Records from a dataset:
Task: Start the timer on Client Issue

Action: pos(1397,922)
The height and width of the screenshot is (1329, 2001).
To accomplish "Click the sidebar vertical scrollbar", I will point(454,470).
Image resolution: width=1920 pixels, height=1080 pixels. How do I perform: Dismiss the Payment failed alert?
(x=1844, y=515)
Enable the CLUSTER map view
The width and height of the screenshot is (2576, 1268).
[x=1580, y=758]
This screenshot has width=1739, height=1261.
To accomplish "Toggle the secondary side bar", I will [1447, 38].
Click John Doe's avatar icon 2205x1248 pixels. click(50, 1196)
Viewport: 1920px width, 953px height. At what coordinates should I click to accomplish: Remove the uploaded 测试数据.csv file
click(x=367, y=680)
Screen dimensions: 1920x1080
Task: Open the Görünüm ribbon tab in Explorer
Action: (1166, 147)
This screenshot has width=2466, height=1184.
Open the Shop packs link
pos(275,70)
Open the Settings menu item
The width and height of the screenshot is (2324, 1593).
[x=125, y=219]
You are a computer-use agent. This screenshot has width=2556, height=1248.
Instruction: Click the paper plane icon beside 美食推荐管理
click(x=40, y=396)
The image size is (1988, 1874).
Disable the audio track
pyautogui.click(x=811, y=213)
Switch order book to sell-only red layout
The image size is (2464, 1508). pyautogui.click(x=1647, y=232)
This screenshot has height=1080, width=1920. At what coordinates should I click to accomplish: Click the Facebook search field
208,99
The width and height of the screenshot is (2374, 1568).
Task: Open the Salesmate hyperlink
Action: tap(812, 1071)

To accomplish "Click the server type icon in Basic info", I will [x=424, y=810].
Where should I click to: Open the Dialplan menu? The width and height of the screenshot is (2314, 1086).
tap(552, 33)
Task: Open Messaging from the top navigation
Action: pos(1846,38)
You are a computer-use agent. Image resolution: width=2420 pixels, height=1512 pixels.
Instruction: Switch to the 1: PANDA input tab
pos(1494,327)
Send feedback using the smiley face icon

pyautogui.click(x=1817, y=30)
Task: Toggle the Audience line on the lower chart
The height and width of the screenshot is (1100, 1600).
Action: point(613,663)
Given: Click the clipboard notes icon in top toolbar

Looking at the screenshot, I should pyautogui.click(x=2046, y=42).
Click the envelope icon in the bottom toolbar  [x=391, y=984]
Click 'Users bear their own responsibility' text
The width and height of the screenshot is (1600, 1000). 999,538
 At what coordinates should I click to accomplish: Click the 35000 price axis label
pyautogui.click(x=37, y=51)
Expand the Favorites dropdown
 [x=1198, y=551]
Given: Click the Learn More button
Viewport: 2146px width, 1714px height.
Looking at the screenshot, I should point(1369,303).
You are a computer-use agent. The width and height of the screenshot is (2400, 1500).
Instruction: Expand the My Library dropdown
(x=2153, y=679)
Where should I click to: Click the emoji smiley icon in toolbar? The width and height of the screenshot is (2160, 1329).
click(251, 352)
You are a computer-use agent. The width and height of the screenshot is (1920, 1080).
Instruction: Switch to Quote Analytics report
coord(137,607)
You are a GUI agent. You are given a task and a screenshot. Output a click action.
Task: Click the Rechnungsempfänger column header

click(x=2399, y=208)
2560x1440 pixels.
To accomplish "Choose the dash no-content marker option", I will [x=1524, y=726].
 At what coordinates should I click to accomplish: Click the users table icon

**EXERCISE OBJECTIVE:**
How many lines of the data contain "computer"? Work it out and give only the number.

**RESPONSE AREA:**
4